В такой критической ситуации многие надеялись на армию. Однако позиция министра обороны В. Кадиевича была достаточно противоречивой: с одной стороны, он разрабатывал планы военного переворота, а с другой – был нерешительным, отстаивал мирные пути разрешения споров, опираясь исключительно на конституцию. К 12 марта 1991 г. Верховное командование ЮНА оценило положение в стране как начало гражданской войны и на заседании Президиума СФРЮ и Генерального штаба потребовало ввести чрезвычайное положение на всей территории страны, объявить мобилизацию, разоружить нелегальные вооруженные формирования, а спорные вопросы решать путем переговоров. Но Президиум в это время уже был неспособен принимать решения. Боле того, предложения министра обороны вызвали негативную реакцию большинства его членов. Крайне жестко воспротивился этим мерам С. Месич. Он подчеркнул, что ситуация надуманна сербским руководством, что нет никаких предпосылок для введения чрезвычайного положения, особенно в Хорватии. Он пригрозил даже всеобщей мобилизацией в республике. Резко против был В. Тупурковски из Македонии. Не поддержал предложения В. Кадиевича и представитель Черногории.

И всё же в стране еще многим казалось, что ситуацию можно спасти. На заседании Президиума СФРЮ 25 декабря 1990 г. было решено приступить к открытому обсуждению отношений в югославской федерации и политического будущего страны. С 10 января по 28 февраля 1991 г. состоялись три заседания Президиума СФРЮ совместно с представителями всех республик, а параллельно в период с 18 января по 1 марта – 11 двусторонних встреч республиканских делегаций: Сербии и Черногории, БиГ и Хорватии, Сербии и БиГ, Хорватии и Черногории, Сербии и Словении, БиГ и Черногории, Хорватии и Сербии, БиГ и Словении, БиГ и Македонии, Словении и Македонии, Хорватии и Македонии. Результатом этих встреч, многочасовых дискуссий стало четкое разграничение позиций руководства республик, непреодолимое различие взглядов сторонников федерации (Сербия, Черногория) и конфедерации (Словения, Хорватия).

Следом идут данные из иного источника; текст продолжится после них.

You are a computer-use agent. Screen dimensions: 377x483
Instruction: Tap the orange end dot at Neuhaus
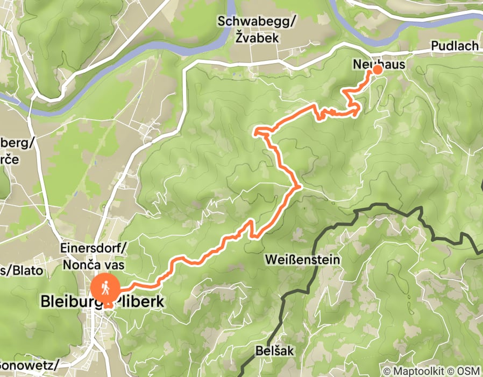[378, 69]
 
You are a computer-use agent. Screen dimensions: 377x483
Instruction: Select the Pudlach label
[454, 46]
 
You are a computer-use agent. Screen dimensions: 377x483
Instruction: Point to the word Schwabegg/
[250, 22]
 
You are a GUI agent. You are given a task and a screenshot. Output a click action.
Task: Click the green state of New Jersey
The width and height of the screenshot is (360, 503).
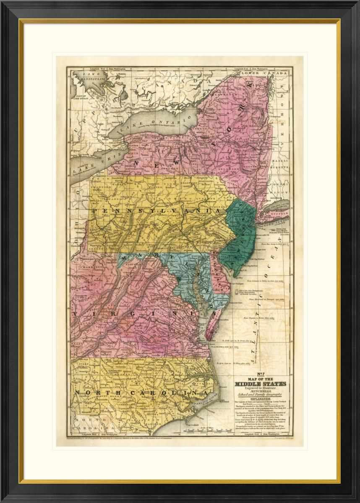[239, 239]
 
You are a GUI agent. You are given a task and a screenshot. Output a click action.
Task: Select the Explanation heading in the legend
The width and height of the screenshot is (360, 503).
[260, 399]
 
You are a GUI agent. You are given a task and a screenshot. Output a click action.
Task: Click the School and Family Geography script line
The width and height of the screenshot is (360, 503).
[260, 394]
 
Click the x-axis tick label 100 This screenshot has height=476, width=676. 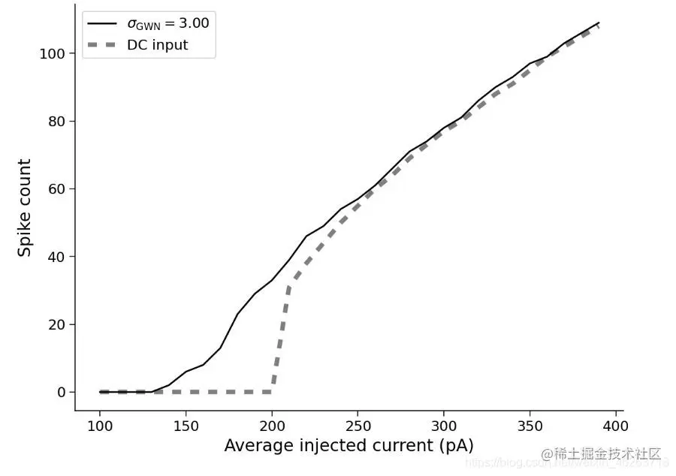tap(100, 425)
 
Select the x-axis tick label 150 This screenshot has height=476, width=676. tap(186, 425)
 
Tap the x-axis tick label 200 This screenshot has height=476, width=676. tap(272, 425)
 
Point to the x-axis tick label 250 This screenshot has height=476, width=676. tap(358, 425)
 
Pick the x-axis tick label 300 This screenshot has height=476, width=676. tap(444, 425)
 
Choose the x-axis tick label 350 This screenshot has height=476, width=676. tap(530, 425)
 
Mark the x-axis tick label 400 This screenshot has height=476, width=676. tap(616, 425)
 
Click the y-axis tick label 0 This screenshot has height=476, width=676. tap(62, 392)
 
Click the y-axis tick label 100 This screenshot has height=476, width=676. tap(54, 54)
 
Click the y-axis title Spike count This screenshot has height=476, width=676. tap(25, 208)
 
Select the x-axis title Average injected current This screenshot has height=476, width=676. tap(349, 445)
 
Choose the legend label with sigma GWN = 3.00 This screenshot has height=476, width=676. tap(167, 23)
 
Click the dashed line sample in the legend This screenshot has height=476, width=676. tap(102, 45)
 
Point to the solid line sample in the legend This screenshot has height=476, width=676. tap(102, 23)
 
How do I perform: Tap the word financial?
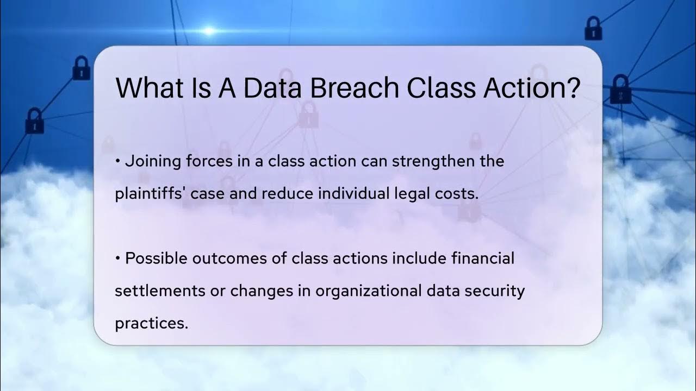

На смену согласованиям позиций республик с Центром пришел диалог республик без Центра. С 28 марта по 6 июня руководители республик провели шесть встреч в разных городах страны, обсуждая проблемы выхода из кризиса, взаимоотношений республик и Центра, пытаясь определить хотя бы общие контуры нового содружества югославских народов. За свою безрезультатность они были названы в печати «туристическим путешествием шестерки». Сербия продолжала отстаивать идею сохранения Югославии, готова была принять и уменьшенный вариант Югославии, но при условии, что все сербы будут жить в одном государстве. При непоколебимом желании Словении и Хорватии отделиться, в Югославии могли бы остаться Сербия, Черногория, Македония, Босния и Герцеговина. Но и Македония в феврале 1991 г. стала склоняться к проекту союза самостоятельных и суверенных государств. Весной 1991 г. федерацию поддерживали всего три республики – Сербия, Черногория, Босния и Герцеговина. Последняя, вернее ее президент, занимала достаточно сдержанную и неопределенную позицию. По мнению А. Изетбеговича, для Югославии было в то время предпочтительней что-то среднее между федерацией и конфедерацией.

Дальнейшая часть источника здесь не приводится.